I posted this on rifles and scopes with not much activity was looking for opinions on the Tarus tracker in 44 mag good or bad .


----------



## frankwright (Feb 6, 2017)

Good or bad is hard to say.
 Do a Google Search "Taurus Tracker .44 Magnum Reviews" and most are favorable but there are always negative examples.
I have never had one but I had a Taurus 92C 9mm and two Taurus .38 snubbies and never had any problems with them.


----------



## stabow (Feb 6, 2017)

Frank thanks for the google search reviews. It's very helpful.


----------



## Darkhorse (Feb 12, 2017)

Stabow, I've always heard it said that the Taurus metallurgy wasn't in the same class as the Ruger SBH in 44 Mag. I've shot a few of the other than ruger brands and they didn't work for me.
I consider the Ruger SBH the top of the line in single action .44's. I bought mine in 1979 and except for the worn bluing it still runs like a new one. Take care of it and it will last way past our lifetimes.
I have seen these for sale recently in the GON classifieds and I think the Outdoor Trader also, for as low as $250. to $500. With prices like that it's worth taking a look at.


----------



## jmoser (Feb 13, 2017)

I own lots and lots of revolvers including several big bores.

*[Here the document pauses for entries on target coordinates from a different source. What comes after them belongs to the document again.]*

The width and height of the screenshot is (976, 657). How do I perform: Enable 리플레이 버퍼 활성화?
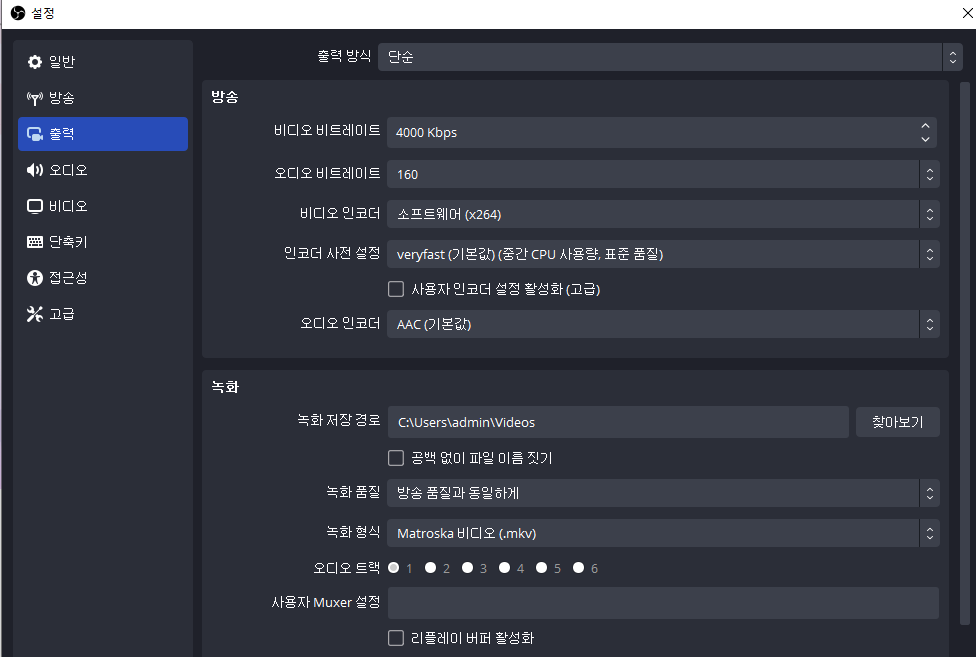tap(396, 638)
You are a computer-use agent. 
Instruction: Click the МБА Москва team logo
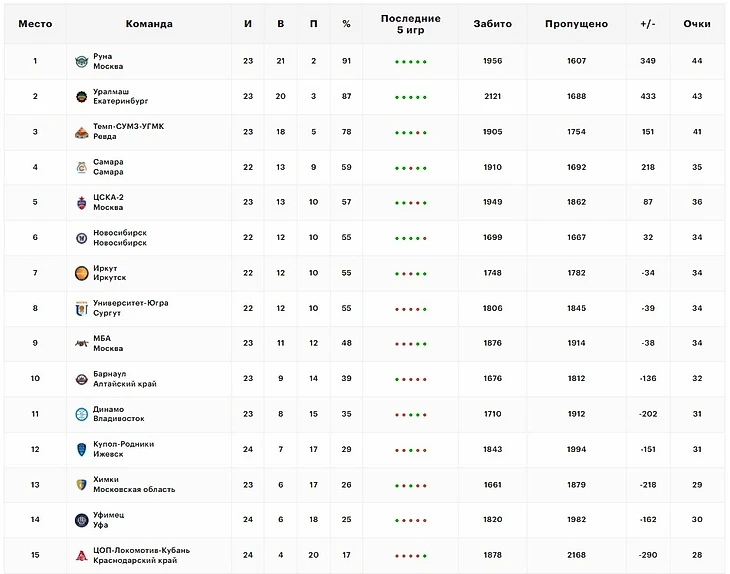pyautogui.click(x=81, y=344)
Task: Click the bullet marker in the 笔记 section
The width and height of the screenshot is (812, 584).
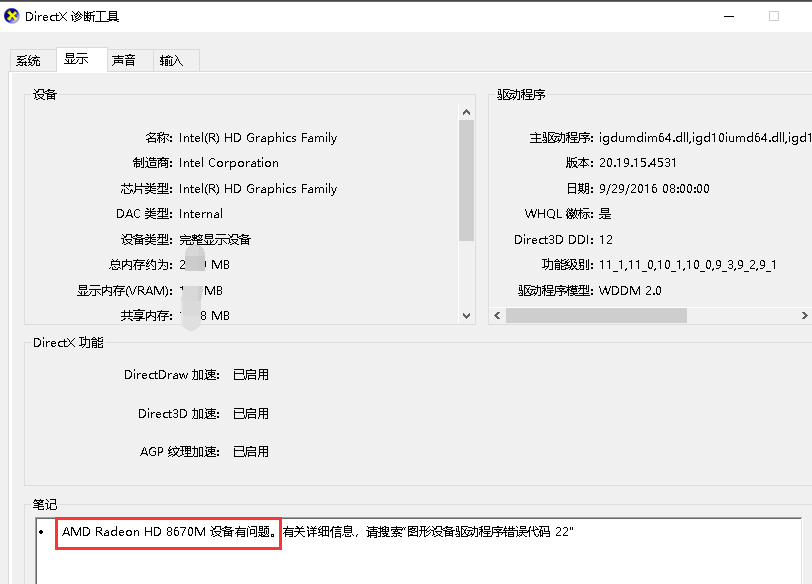Action: point(39,531)
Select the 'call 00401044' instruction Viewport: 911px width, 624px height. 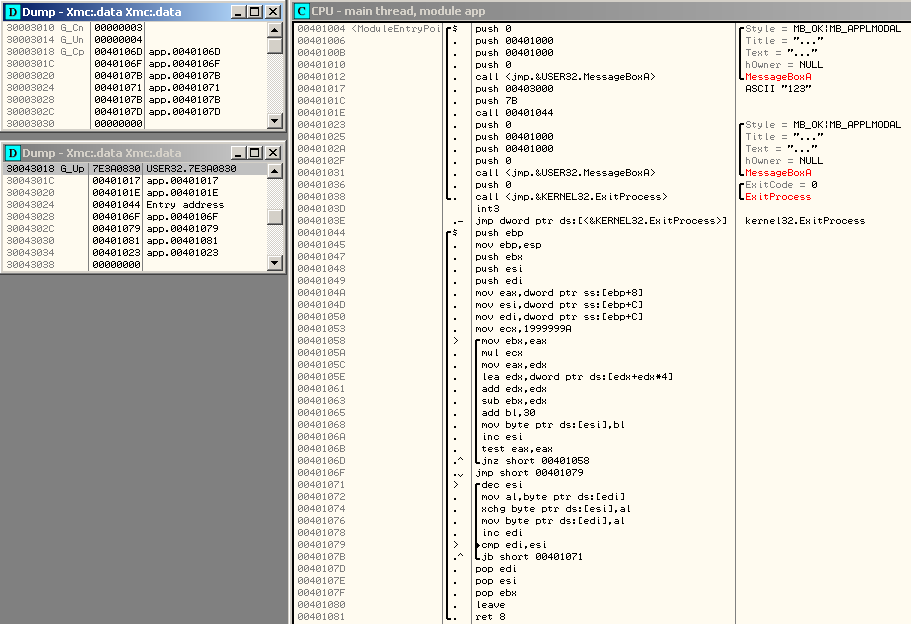(x=518, y=113)
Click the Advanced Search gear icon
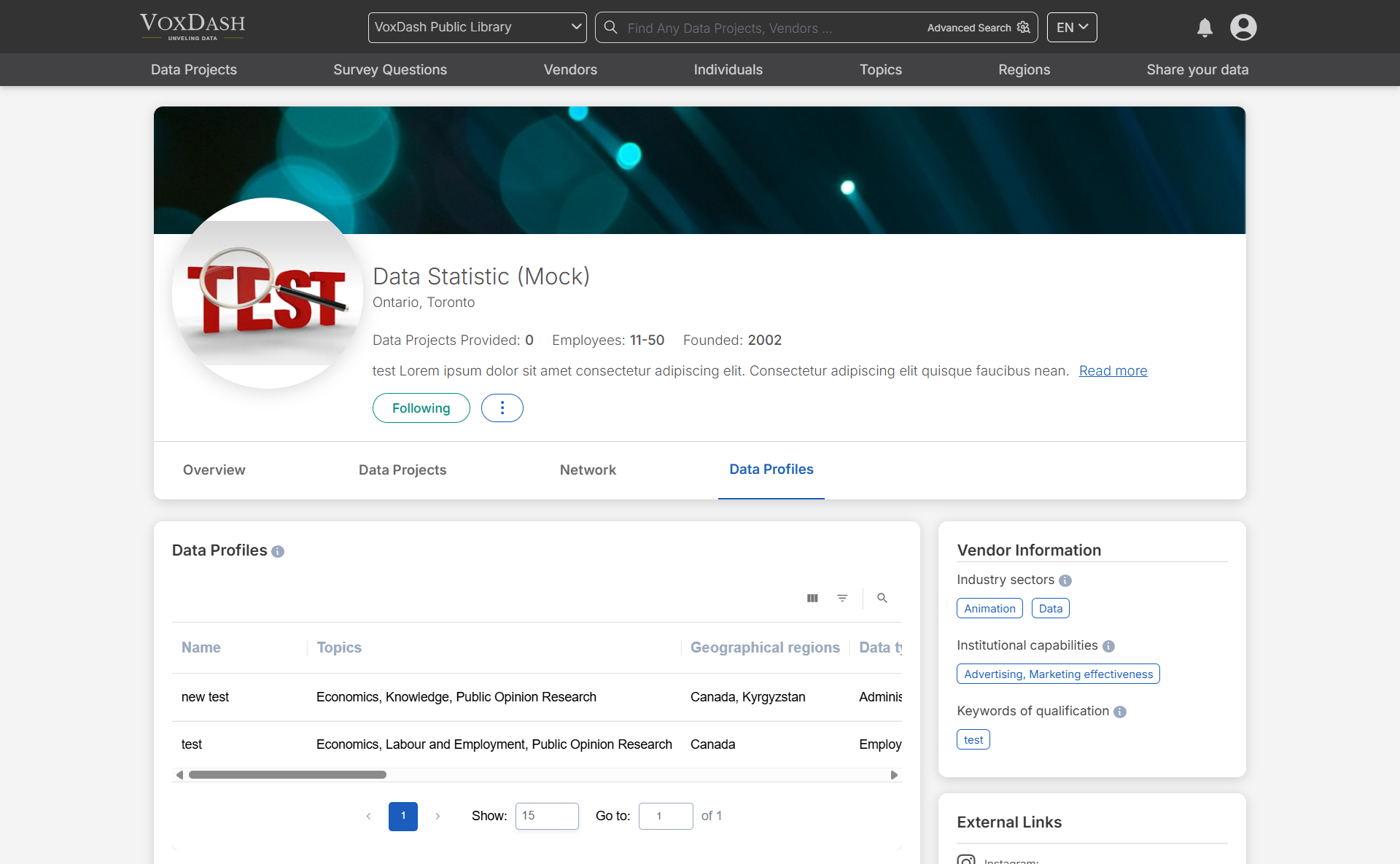Viewport: 1400px width, 864px height. (1024, 28)
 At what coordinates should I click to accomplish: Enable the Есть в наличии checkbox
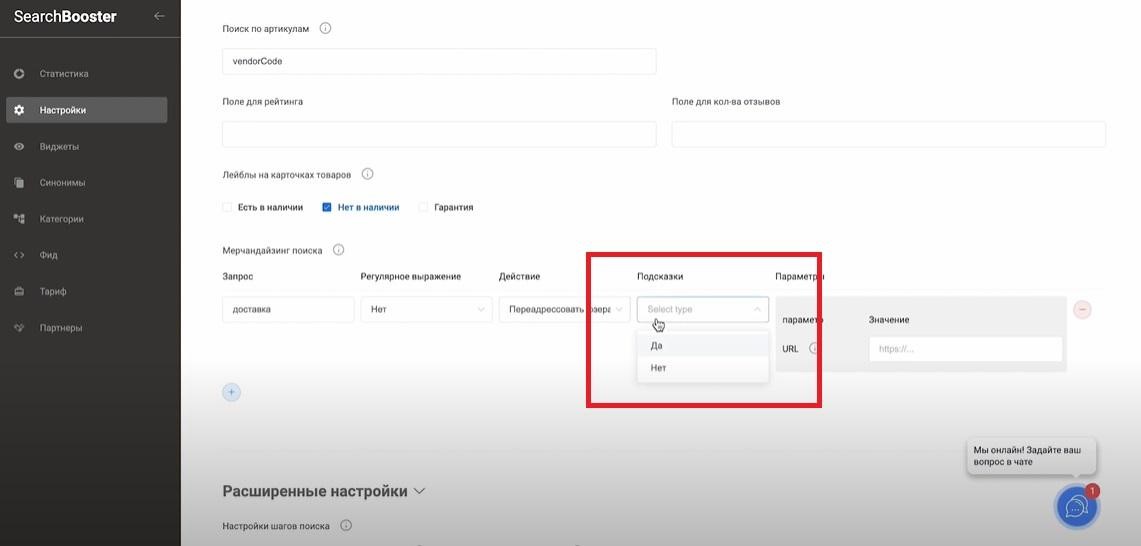[227, 208]
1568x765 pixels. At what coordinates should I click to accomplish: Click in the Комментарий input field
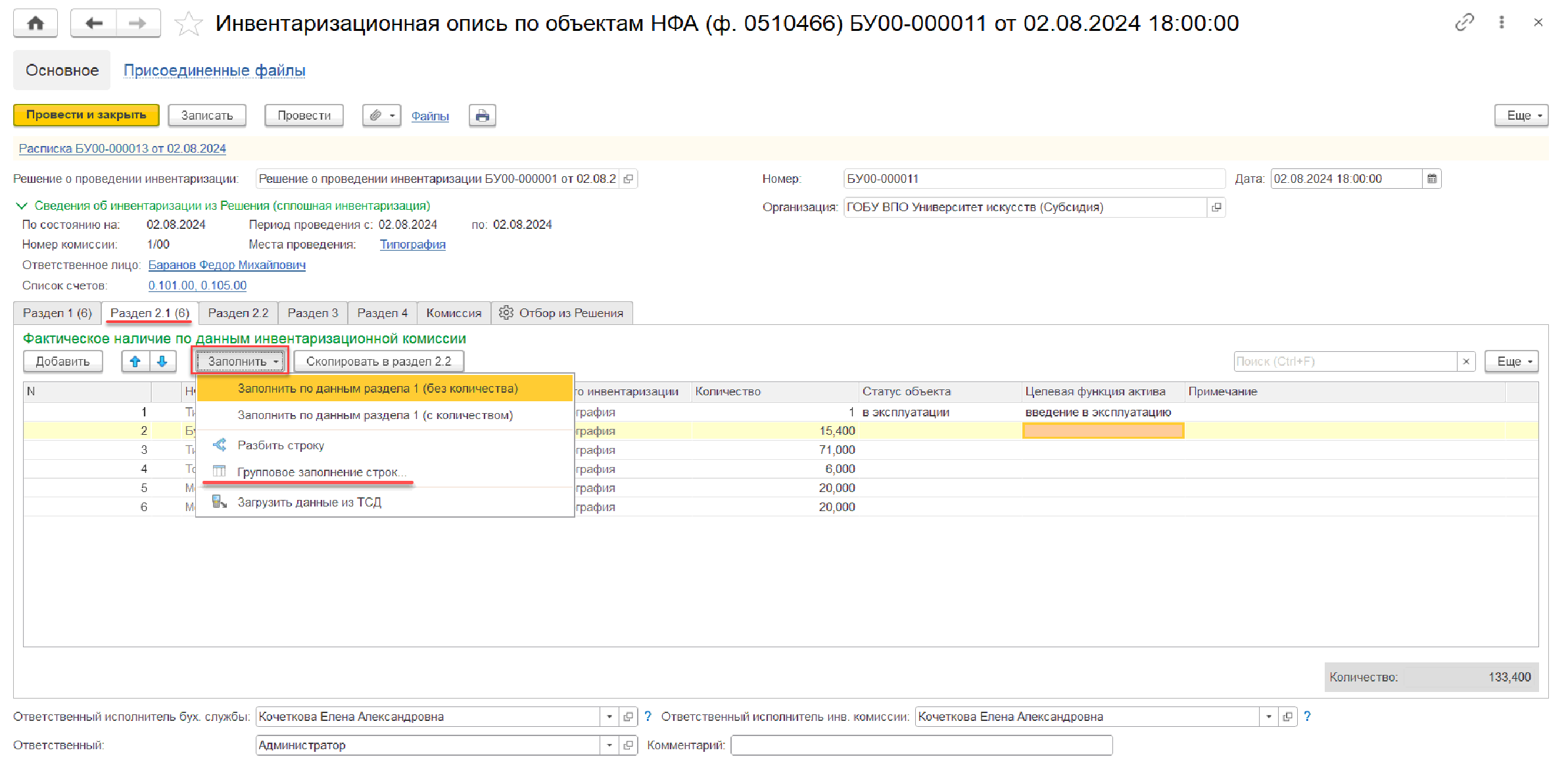[921, 745]
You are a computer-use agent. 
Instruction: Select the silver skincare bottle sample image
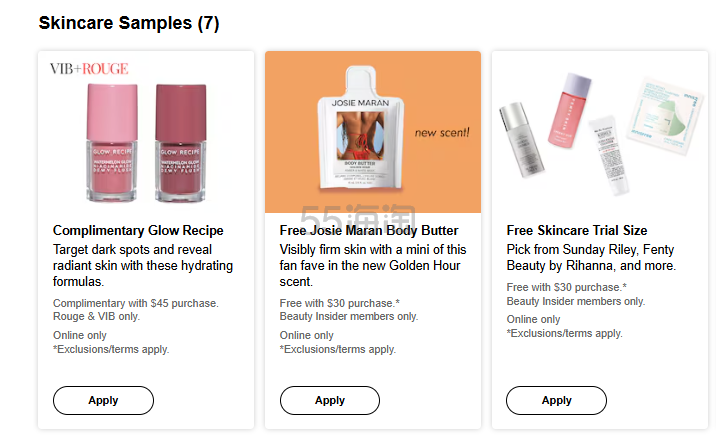[522, 140]
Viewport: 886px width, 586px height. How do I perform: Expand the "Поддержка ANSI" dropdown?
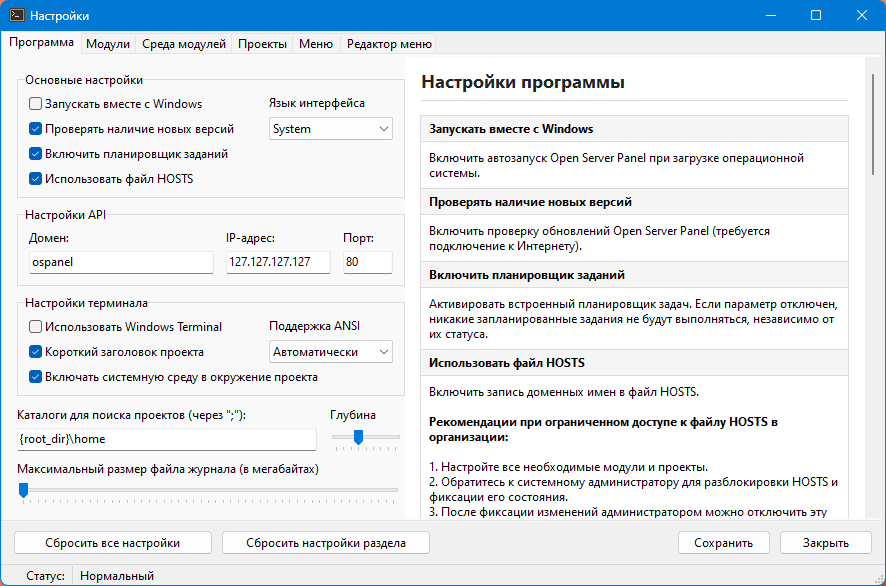pos(331,352)
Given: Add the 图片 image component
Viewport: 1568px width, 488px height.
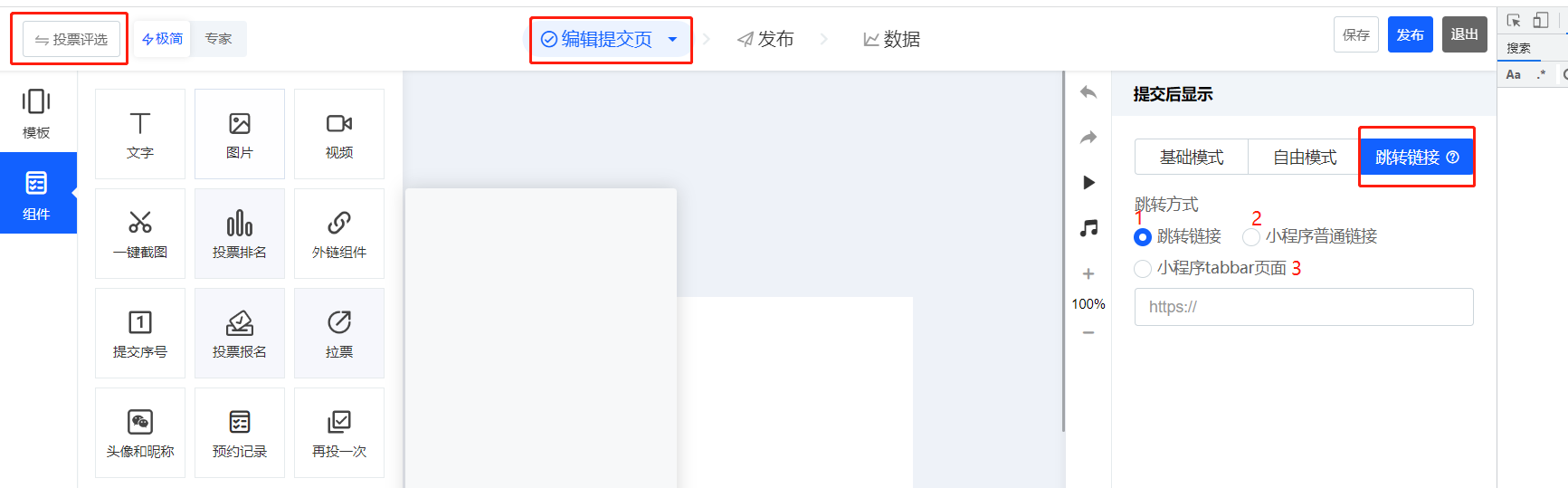Looking at the screenshot, I should point(240,134).
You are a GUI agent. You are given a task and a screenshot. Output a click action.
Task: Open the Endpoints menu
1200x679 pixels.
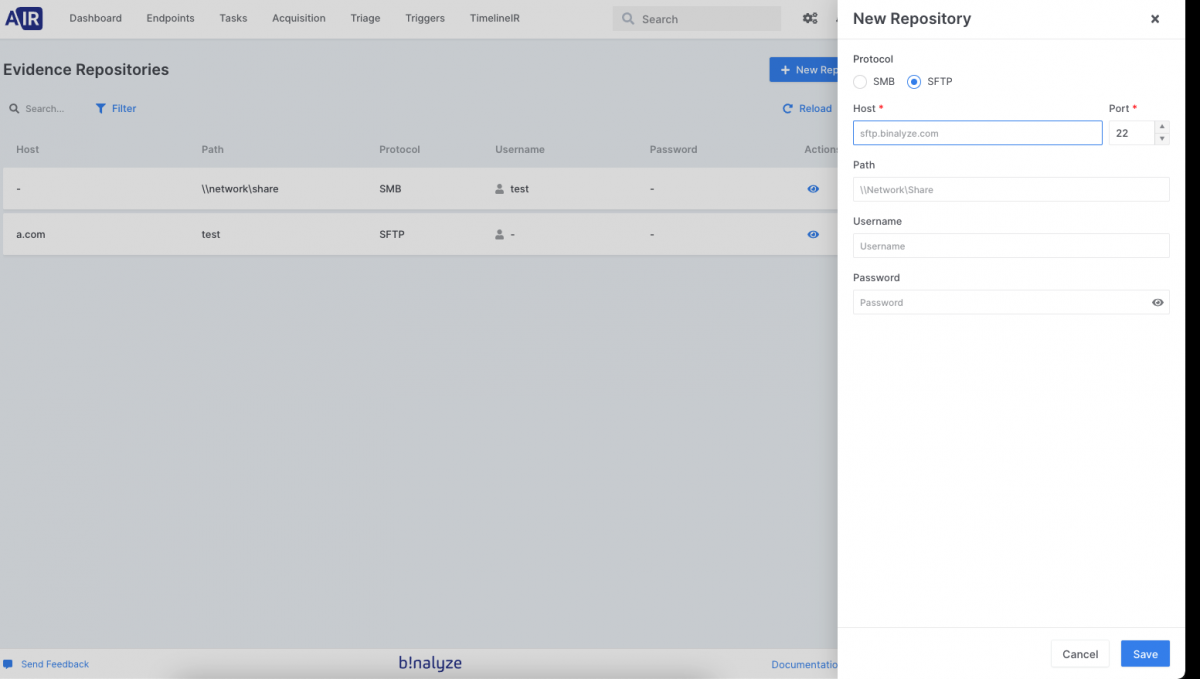click(x=170, y=18)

If you want an excellent and affordable hunting revolver look for a used Ruger .44 single action; great bargains to be had and the guns are indestructible.  If you aren't picky about finish you can probably steal a blued one with some cosmetic issues.

I would not push hot loads in any lesser gun; even the S&W N frame is not nearly as strong as the Ruger SAs.


----------



## stabow (Feb 13, 2017)

Thanks for the input guys I come to the same conclusion.....


----------